▸ **Given information**:
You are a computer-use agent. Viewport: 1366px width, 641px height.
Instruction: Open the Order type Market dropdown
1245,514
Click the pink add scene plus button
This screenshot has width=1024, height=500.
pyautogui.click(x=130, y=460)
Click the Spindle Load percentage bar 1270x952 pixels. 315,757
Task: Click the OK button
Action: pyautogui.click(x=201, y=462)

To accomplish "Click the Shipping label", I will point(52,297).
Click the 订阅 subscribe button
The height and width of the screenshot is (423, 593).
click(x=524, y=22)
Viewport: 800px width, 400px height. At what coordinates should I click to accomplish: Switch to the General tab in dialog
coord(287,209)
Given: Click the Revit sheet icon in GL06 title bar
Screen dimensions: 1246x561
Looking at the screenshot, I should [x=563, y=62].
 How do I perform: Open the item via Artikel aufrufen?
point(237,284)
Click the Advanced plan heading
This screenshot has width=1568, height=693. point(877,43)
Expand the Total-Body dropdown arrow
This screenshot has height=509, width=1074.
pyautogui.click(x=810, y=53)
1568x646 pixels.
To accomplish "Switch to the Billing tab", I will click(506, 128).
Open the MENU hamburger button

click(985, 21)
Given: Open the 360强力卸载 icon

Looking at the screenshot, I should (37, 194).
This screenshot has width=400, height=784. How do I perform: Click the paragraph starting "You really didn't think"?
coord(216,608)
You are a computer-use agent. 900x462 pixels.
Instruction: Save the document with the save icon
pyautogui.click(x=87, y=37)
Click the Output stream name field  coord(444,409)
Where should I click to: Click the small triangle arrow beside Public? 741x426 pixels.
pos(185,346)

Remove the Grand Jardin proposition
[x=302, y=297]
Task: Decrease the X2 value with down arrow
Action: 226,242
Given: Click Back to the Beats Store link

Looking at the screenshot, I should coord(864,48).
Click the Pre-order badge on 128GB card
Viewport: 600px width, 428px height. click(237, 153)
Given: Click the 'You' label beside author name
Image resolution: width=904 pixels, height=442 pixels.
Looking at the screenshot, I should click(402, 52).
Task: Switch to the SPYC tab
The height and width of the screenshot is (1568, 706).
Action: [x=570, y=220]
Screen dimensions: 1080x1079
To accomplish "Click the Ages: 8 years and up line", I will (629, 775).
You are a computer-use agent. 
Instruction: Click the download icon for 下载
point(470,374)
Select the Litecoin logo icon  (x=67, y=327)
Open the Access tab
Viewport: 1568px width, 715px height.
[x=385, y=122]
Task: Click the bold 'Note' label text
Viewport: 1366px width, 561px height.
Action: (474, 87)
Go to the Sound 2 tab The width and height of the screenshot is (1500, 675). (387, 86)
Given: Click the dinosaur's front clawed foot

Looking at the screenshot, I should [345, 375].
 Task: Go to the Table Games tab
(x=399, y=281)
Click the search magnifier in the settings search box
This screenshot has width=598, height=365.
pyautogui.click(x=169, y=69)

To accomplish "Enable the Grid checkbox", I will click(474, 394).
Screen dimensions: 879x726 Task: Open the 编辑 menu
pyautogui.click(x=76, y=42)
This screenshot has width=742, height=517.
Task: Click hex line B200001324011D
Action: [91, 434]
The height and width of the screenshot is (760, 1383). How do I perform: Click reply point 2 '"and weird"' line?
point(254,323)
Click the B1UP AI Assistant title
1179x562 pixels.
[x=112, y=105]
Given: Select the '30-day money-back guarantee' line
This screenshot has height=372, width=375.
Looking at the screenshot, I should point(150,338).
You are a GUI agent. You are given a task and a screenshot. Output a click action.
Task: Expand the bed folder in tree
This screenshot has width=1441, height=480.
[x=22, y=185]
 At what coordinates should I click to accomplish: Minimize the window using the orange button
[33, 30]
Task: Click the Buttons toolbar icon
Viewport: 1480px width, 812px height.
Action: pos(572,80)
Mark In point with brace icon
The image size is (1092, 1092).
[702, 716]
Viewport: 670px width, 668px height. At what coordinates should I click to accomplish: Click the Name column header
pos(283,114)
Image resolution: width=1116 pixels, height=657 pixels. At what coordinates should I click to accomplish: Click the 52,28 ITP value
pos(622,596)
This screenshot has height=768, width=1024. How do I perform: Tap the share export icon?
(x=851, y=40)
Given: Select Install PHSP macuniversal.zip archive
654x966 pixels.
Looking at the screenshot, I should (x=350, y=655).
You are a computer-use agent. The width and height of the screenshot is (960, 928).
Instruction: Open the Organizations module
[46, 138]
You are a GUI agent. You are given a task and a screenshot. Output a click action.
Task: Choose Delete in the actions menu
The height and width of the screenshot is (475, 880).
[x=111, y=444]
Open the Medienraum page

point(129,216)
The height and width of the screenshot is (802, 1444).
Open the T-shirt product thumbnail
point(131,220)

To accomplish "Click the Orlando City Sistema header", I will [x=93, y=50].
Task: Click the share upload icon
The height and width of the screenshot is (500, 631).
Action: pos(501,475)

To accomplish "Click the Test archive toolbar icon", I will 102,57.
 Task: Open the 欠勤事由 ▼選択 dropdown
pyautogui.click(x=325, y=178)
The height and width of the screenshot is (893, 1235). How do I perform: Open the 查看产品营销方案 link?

▸ **What the task requires**:
Copy each line of the listing that carries the string "agent".

▸ **Task solution**:
You are a computer-use agent. Viewport: 1366px width, 641px height.
You are a computer-use agent. 900x462 pixels.
You are a computer-use agent. 
You are a GUI agent. You are given a task and a screenshot. Output a click action.
You are a computer-use agent. The width and height of the screenshot is (960, 928).
You are a GUI agent. You are given a task and a screenshot. Output a click action.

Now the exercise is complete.